Niewątpliwie Sebastian Karpiel-Bułecka dobrze spełnia się w roli ojca. Żona muzyka wielokrotnie chwaliła się tym, że mąż spędza z dziećmi mnóstwo czasu i darzy je ogromną miłością. Dowodem na to są chociażby fotografie opublikowane na oficjalnym profilu modelki.

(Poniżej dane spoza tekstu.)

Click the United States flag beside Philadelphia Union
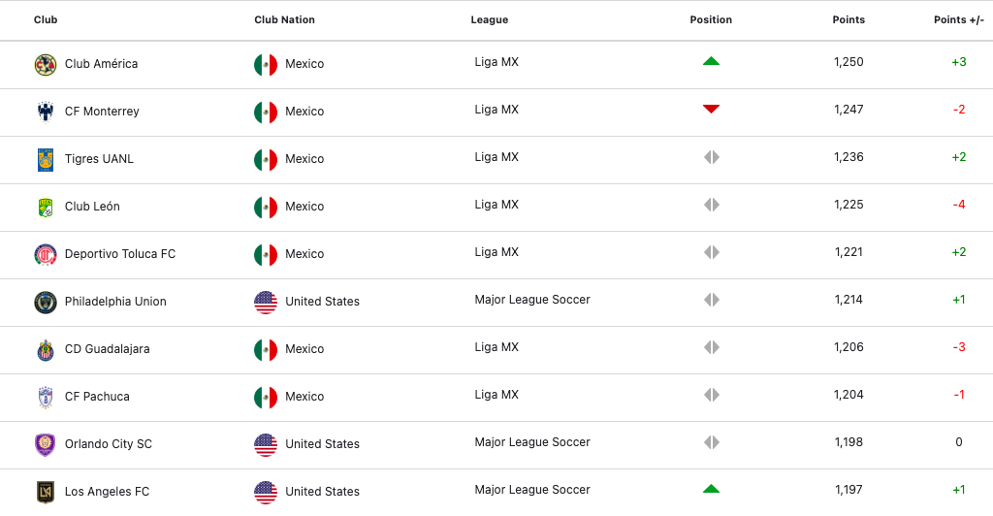 point(266,302)
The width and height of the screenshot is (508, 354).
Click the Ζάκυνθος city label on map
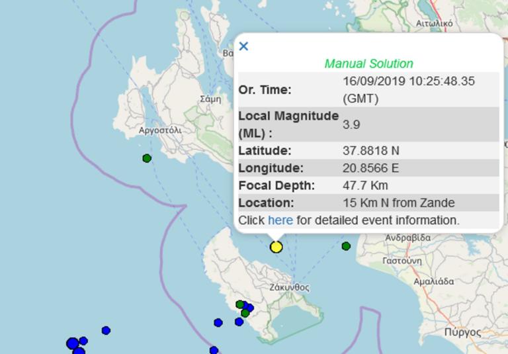point(290,288)
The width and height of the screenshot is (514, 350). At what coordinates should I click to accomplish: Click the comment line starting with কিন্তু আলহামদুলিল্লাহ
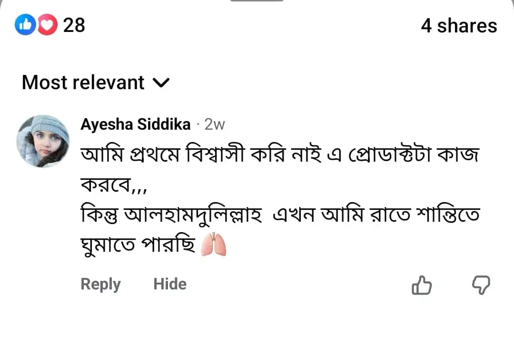(x=278, y=216)
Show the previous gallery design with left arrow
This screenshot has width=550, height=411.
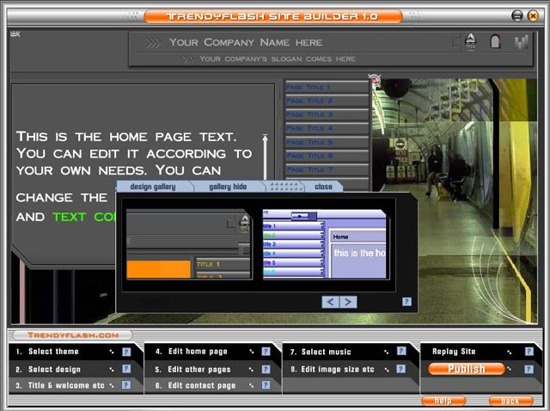(330, 302)
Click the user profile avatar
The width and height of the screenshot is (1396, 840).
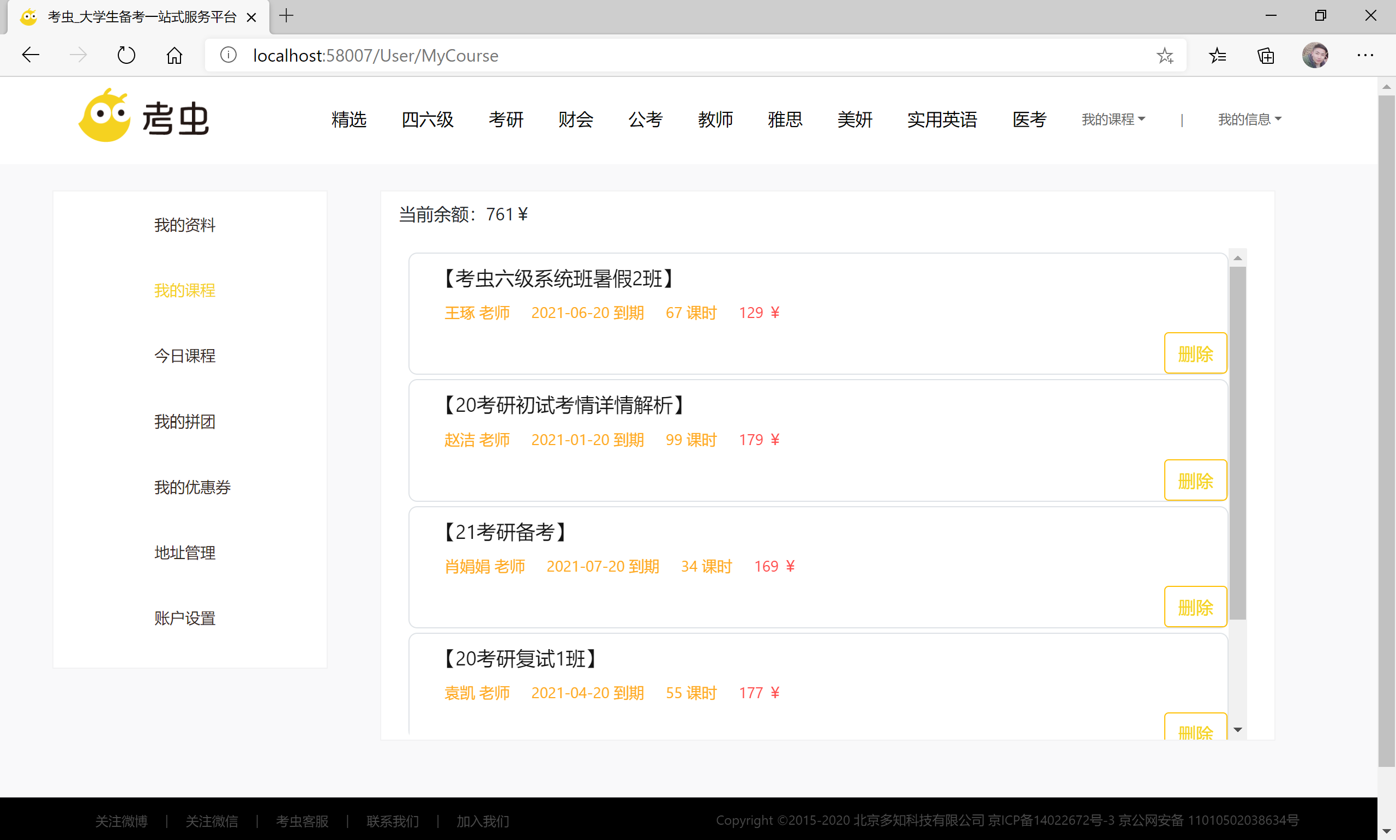(x=1315, y=55)
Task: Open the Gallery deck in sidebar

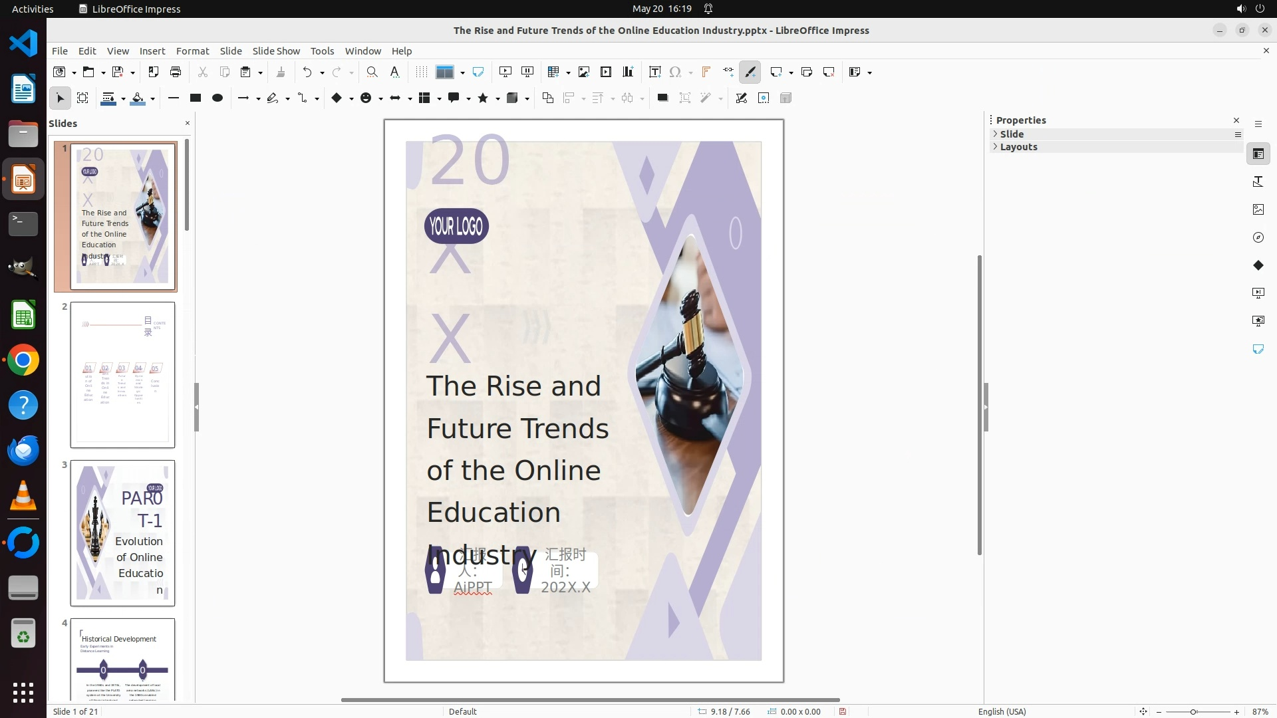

Ten dość specyficzny czas, który obliguje Polaków do pozostania w domach sprawił, że popularna góralska rodzina zbliżyła się do siebie jeszcze bardziej. Paulina Krupińska pokazała przepiękną fotografię, na której widać, jak mąż spaceruje z dziećmi po ośnieżonej polanie. Moment został idealnie uchwycony, kiedy nad rozjaśnioną głową muzyka słońce stworzyło swego rodzaju "aureolę". Kobieta nazwała ukochanego "świętym".
Każdy mężczyzna po tych dwóch tygodniach z dziećmi może stać się świętym za życia, jak widać na załączonym obrazku.
Wpis modelki zarówno rozbawił, jak i wzruszył internautów. Post skomentowała między innymi Viola Piekut.
Zdrówka dla Was. Piękna rodzinka - napisała projektantka.
Pod bajkową fotografią nie zabrakło słów zachwytu.
Fotograf na medal, nie ujmując niezwykłemu ujęciu ojcostwa, za które szacun.
Mistrzowski opis i zdjęcie, ale myślę, że kobiet dotyczy to również.
Bosko i to dosłownie.
Również widzicie magię, uchwyconą na tym obrazku?